Mir gefällt die Serie sehr gut, könnte locker 20 Episoden haben und das ganze Jahr durchlaufen. Man schaut es nebenher weg und es ist ein bisschen so, wie der beste Kumpel den man alle 2 Wochen auf ein Bier trifft, locker entspannt lustig und unkompliziert 🙂
Ich musste bei „SmogasBorg“ an Star Trek – First Contact denken:
„Borg? Klingt irgendwie schwedisch.“
Endlich komme ich dazu die Folgen und eure Besprechung nachzuholen. o/ Hat mir echt gefehlt, aber ohne die Folgen zu sehen fand ich es auch doof.

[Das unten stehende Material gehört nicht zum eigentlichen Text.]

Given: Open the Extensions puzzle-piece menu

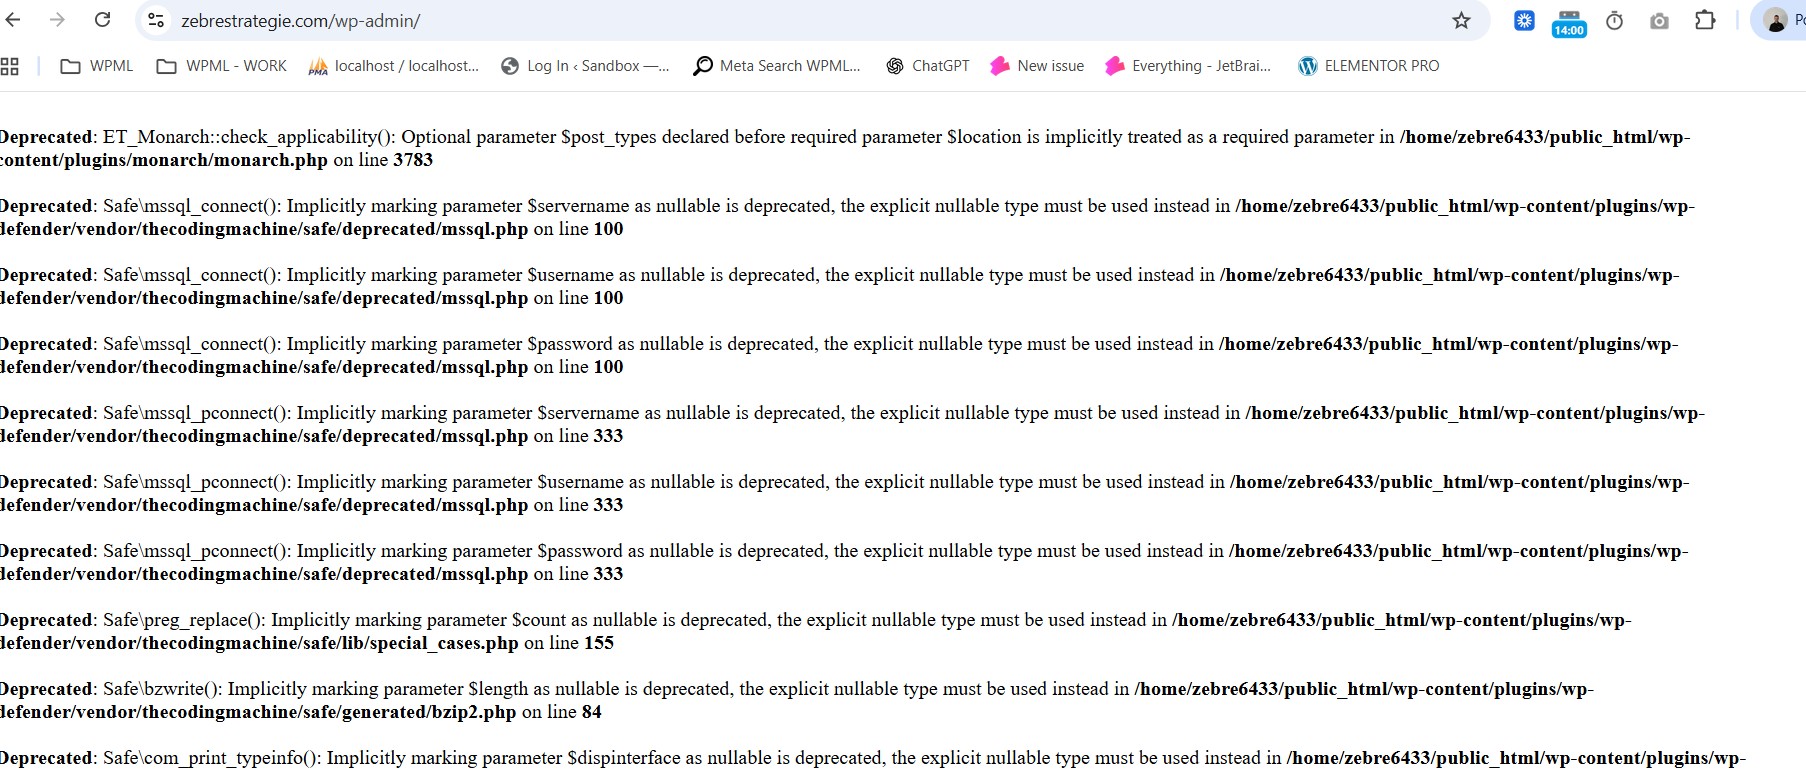Looking at the screenshot, I should pos(1705,20).
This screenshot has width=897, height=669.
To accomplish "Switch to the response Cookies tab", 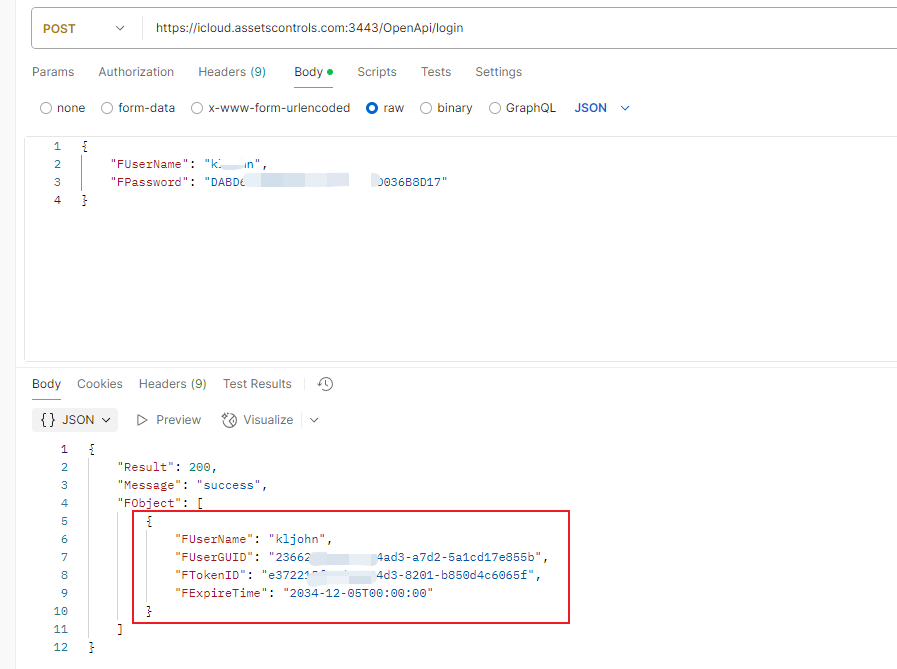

Zu K’orin und Apostrophen im Klingonischen:
Das Apostroph repräsentiert einen klingonischen Konsonanten, nämlich den sog. glottalen Verschlusslaut.

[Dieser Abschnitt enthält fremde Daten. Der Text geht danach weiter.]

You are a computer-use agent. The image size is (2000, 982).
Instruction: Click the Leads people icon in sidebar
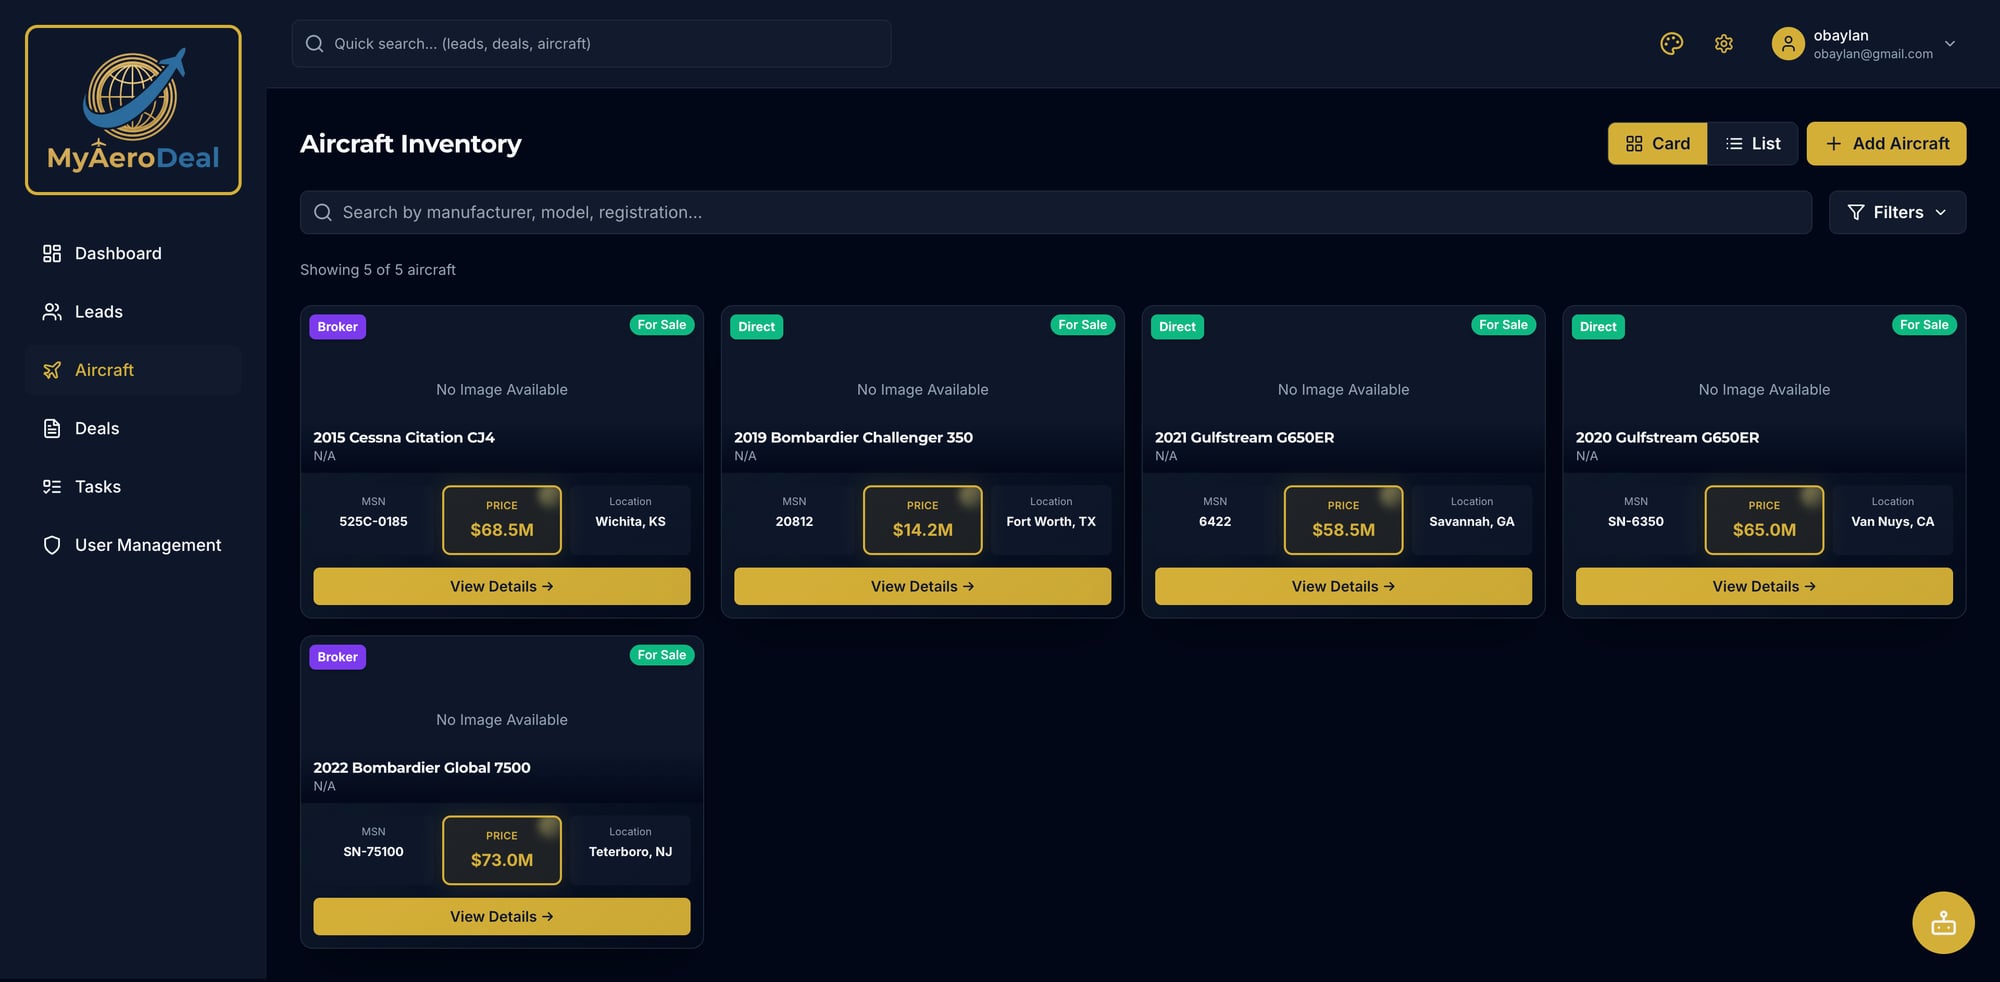[52, 312]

Sehr vereinfachendes Beispiel -> „Qo’noS“: Hufig wird es Kronos ausgesprochen. Mit dem ‚ würde es aber vielmehr „Kro<kurze Pause>nos“ ausgesprochen. (Davon abgesehen dass „Kro<pause> nosch“ die korrektere Aussprache wäre.)
Die klingonischen Namen sind ja seltenst korrektes Klingonisch. Ist vielleicht eine Förderationsstandard-Entsprechung oder Tradition der Schreiber da ein zufälliges ‚ einzustreuen um es ungewohnter wirken zu lassen.